» Exercise objective: Every line of the material is to be set down exactly as written.

» Record set:
---
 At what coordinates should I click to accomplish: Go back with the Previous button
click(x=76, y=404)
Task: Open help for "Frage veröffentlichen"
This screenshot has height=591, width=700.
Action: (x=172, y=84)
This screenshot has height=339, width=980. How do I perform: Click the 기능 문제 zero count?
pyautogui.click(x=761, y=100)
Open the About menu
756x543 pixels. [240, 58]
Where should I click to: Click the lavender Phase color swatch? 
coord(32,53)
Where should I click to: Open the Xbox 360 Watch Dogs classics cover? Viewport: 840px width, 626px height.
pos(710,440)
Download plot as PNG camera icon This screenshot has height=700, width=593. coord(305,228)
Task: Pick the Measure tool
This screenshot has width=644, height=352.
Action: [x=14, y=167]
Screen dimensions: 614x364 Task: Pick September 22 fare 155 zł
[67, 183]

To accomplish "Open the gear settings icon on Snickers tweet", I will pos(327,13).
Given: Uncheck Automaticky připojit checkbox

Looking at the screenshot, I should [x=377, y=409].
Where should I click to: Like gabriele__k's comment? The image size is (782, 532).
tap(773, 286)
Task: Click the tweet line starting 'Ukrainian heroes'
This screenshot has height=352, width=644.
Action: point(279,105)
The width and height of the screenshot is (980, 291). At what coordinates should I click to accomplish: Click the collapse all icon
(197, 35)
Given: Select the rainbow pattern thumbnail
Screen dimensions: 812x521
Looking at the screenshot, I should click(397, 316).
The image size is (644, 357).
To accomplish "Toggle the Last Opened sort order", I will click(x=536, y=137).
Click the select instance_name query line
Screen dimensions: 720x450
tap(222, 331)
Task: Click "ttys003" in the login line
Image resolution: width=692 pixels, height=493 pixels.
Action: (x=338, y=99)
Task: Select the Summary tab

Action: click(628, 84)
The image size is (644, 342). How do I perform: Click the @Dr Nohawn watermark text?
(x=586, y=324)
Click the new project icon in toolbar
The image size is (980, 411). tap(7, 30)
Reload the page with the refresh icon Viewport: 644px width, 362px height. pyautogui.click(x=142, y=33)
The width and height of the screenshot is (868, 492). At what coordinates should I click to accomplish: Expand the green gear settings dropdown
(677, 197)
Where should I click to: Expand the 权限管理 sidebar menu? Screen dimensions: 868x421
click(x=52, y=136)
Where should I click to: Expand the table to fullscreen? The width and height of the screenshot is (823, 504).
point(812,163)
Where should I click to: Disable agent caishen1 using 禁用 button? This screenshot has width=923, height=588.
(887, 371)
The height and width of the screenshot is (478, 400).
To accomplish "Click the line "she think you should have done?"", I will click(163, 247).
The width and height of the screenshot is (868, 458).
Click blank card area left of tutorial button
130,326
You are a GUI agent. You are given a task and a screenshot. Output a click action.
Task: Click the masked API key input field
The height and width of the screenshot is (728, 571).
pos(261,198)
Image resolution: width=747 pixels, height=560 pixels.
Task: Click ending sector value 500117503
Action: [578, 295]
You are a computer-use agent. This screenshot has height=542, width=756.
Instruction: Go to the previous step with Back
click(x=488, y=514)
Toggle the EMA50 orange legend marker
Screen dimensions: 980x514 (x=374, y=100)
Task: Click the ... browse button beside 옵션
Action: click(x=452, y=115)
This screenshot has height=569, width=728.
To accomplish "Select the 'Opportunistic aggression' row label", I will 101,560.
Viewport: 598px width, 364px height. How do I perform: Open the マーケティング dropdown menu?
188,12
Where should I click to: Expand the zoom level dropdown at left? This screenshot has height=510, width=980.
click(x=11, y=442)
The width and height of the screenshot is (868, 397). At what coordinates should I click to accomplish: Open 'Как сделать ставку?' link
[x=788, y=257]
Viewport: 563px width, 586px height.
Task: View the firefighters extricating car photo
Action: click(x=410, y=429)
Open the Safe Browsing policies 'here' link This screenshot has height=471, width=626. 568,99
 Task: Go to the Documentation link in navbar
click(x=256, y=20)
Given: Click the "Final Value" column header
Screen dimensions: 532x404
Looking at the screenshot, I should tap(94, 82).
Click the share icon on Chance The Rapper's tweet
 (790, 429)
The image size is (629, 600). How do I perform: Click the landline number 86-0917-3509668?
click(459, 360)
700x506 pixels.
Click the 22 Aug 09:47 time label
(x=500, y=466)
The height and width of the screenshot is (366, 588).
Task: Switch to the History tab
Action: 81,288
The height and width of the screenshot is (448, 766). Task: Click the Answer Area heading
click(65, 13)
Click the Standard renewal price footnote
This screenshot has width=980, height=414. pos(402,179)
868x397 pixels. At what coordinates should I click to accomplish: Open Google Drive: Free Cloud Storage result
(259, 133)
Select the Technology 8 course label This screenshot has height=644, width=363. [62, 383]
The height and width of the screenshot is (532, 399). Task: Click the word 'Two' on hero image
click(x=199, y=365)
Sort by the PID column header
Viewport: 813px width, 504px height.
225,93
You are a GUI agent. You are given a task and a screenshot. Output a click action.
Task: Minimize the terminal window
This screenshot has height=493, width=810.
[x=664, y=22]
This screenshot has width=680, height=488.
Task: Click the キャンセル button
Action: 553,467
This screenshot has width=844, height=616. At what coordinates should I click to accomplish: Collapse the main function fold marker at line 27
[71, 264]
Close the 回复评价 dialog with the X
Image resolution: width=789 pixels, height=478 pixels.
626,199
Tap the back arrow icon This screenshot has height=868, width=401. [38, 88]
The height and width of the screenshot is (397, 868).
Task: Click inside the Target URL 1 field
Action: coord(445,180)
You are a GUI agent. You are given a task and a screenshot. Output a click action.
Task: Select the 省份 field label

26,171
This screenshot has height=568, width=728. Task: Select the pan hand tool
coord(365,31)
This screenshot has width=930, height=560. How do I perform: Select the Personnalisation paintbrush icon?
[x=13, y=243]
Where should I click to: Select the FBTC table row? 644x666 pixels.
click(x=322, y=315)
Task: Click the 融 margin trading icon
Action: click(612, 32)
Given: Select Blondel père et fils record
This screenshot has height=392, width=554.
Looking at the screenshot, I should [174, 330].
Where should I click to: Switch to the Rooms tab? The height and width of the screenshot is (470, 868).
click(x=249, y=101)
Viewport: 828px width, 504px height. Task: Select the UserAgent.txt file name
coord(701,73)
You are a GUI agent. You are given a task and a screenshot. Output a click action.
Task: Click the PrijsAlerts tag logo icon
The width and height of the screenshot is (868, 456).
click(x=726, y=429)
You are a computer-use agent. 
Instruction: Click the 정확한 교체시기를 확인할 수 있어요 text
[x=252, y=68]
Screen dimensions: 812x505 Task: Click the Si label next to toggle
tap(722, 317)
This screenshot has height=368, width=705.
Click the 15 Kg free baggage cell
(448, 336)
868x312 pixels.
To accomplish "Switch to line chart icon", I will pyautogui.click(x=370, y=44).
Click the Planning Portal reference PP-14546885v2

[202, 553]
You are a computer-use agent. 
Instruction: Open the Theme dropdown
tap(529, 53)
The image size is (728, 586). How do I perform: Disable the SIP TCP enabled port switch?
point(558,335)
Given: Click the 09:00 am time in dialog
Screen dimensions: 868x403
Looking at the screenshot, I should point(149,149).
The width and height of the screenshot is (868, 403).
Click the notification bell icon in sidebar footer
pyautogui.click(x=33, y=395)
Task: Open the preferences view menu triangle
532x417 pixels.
---
» Exercise response:
 At what coordinates should I click to accomplish: Go back with the Previous button
click(x=76, y=404)
Task: Open help for "Frage veröffentlichen"
This screenshot has height=591, width=700.
Action: (x=172, y=84)
This screenshot has height=339, width=980. How do I perform: Click the 기능 문제 zero count?
pyautogui.click(x=761, y=100)
Open the About menu
756x543 pixels. [240, 58]
Where should I click to: Click the lavender Phase color swatch? 
coord(32,53)
Where should I click to: Open the Xbox 360 Watch Dogs classics cover? Viewport: 840px width, 626px height.
pos(710,440)
Download plot as PNG camera icon This screenshot has height=700, width=593. coord(305,228)
Task: Pick the Measure tool
This screenshot has width=644, height=352.
Action: [x=14, y=167]
Screen dimensions: 614x364 Task: Pick September 22 fare 155 zł
[67, 183]

To accomplish "Open the gear settings icon on Snickers tweet", I will pos(327,13).
Given: Uncheck Automaticky připojit checkbox

Looking at the screenshot, I should [x=377, y=409].
Where should I click to: Like gabriele__k's comment? The image size is (782, 532).
tap(773, 286)
Task: Click the tweet line starting 'Ukrainian heroes'
This screenshot has height=352, width=644.
Action: point(279,105)
The width and height of the screenshot is (980, 291). At what coordinates should I click to accomplish: Click the collapse all icon
(197, 35)
Given: Select the rainbow pattern thumbnail
Screen dimensions: 812x521
Looking at the screenshot, I should click(397, 316).
The image size is (644, 357).
To accomplish "Toggle the Last Opened sort order", I will click(x=536, y=137).
Click the select instance_name query line
Screen dimensions: 720x450
tap(222, 331)
Task: Click "ttys003" in the login line
Image resolution: width=692 pixels, height=493 pixels.
Action: (x=338, y=99)
Task: Select the Summary tab

Action: click(628, 84)
The image size is (644, 342). How do I perform: Click the @Dr Nohawn watermark text?
(x=586, y=324)
Click the new project icon in toolbar
The image size is (980, 411). tap(7, 30)
Reload the page with the refresh icon Viewport: 644px width, 362px height. pyautogui.click(x=142, y=33)
The width and height of the screenshot is (868, 492). At what coordinates should I click to accomplish: Expand the green gear settings dropdown
(677, 197)
Where should I click to: Expand the 权限管理 sidebar menu? Screen dimensions: 868x421
click(x=52, y=136)
Where should I click to: Expand the table to fullscreen? The width and height of the screenshot is (823, 504).
point(812,163)
Where should I click to: Disable agent caishen1 using 禁用 button? This screenshot has width=923, height=588.
(887, 371)
The height and width of the screenshot is (478, 400).
To accomplish "Click the line "she think you should have done?"", I will click(163, 247).
The width and height of the screenshot is (868, 458).
Click blank card area left of tutorial button
130,326
You are a GUI agent. You are given a task and a screenshot. Output a click action.
Task: Click the masked API key input field
The height and width of the screenshot is (728, 571).
pos(261,198)
Image resolution: width=747 pixels, height=560 pixels.
Task: Click ending sector value 500117503
Action: [578, 295]
You are a computer-use agent. This screenshot has height=542, width=756.
Instruction: Go to the previous step with Back
click(x=488, y=514)
Toggle the EMA50 orange legend marker
Screen dimensions: 980x514 (x=374, y=100)
Task: Click the ... browse button beside 옵션
Action: click(x=452, y=115)
This screenshot has height=569, width=728.
To accomplish "Select the 'Opportunistic aggression' row label", I will 101,560.
Viewport: 598px width, 364px height. How do I perform: Open the マーケティング dropdown menu?
188,12
Where should I click to: Expand the zoom level dropdown at left? This screenshot has height=510, width=980.
click(x=11, y=442)
The width and height of the screenshot is (868, 397). At what coordinates should I click to accomplish: Open 'Как сделать ставку?' link
[x=788, y=257]
Viewport: 563px width, 586px height.
Task: View the firefighters extricating car photo
Action: click(x=410, y=429)
Open the Safe Browsing policies 'here' link This screenshot has height=471, width=626. 568,99
 Task: Go to the Documentation link in navbar
click(x=256, y=20)
Given: Click the "Final Value" column header
Screen dimensions: 532x404
Looking at the screenshot, I should tap(94, 82).
Click the share icon on Chance The Rapper's tweet
 (790, 429)
The image size is (629, 600). How do I perform: Click the landline number 86-0917-3509668?
click(459, 360)
700x506 pixels.
Click the 22 Aug 09:47 time label
(x=500, y=466)
The height and width of the screenshot is (366, 588).
Task: Switch to the History tab
Action: 81,288
The height and width of the screenshot is (448, 766). Task: Click the Answer Area heading
click(65, 13)
Click the Standard renewal price footnote
This screenshot has width=980, height=414. pos(402,179)
868x397 pixels. At what coordinates should I click to accomplish: Open Google Drive: Free Cloud Storage result
(259, 133)
Select the Technology 8 course label This screenshot has height=644, width=363. [62, 383]
The height and width of the screenshot is (532, 399). Task: Click the word 'Two' on hero image
click(x=199, y=365)
Sort by the PID column header
Viewport: 813px width, 504px height.
225,93
You are a GUI agent. You are given a task and a screenshot. Output a click action.
Task: Minimize the terminal window
This screenshot has height=493, width=810.
[x=664, y=22]
This screenshot has width=680, height=488.
Task: Click the キャンセル button
Action: 553,467
This screenshot has width=844, height=616. At what coordinates should I click to accomplish: Collapse the main function fold marker at line 27
[71, 264]
Close the 回复评价 dialog with the X
Image resolution: width=789 pixels, height=478 pixels.
626,199
Tap the back arrow icon This screenshot has height=868, width=401. [38, 88]
The height and width of the screenshot is (397, 868).
Task: Click inside the Target URL 1 field
Action: coord(445,180)
You are a GUI agent. You are given a task and a screenshot. Output a click action.
Task: Select the 省份 field label

26,171
This screenshot has height=568, width=728. Task: Select the pan hand tool
coord(365,31)
This screenshot has width=930, height=560. How do I perform: Select the Personnalisation paintbrush icon?
[x=13, y=243]
Where should I click to: Select the FBTC table row? 644x666 pixels.
click(x=322, y=315)
Task: Click the 融 margin trading icon
Action: click(612, 32)
Given: Select Blondel père et fils record
This screenshot has height=392, width=554.
Looking at the screenshot, I should [174, 330].
Where should I click to: Switch to the Rooms tab? The height and width of the screenshot is (470, 868).
click(x=249, y=101)
Viewport: 828px width, 504px height. Task: Select the UserAgent.txt file name
coord(701,73)
You are a GUI agent. You are given a task and a screenshot. Output a click action.
Task: Click the PrijsAlerts tag logo icon
The width and height of the screenshot is (868, 456).
click(x=726, y=429)
You are a computer-use agent. 
Instruction: Click the 정확한 교체시기를 확인할 수 있어요 text
[x=252, y=68]
Screen dimensions: 812x505 Task: Click the Si label next to toggle
tap(722, 317)
This screenshot has height=368, width=705.
Click the 15 Kg free baggage cell
(448, 336)
868x312 pixels.
To accomplish "Switch to line chart icon", I will pyautogui.click(x=370, y=44).
Click the Planning Portal reference PP-14546885v2

[202, 553]
You are a computer-use agent. 
Instruction: Open the Theme dropdown
tap(529, 53)
The image size is (728, 586). How do I perform: Disable the SIP TCP enabled port switch?
point(558,335)
Given: Click the 09:00 am time in dialog
Screen dimensions: 868x403
Looking at the screenshot, I should point(149,149).
The width and height of the screenshot is (868, 403).
Click the notification bell icon in sidebar footer
pyautogui.click(x=33, y=395)
Task: Open the preferences view menu triangle
532x417 pixels.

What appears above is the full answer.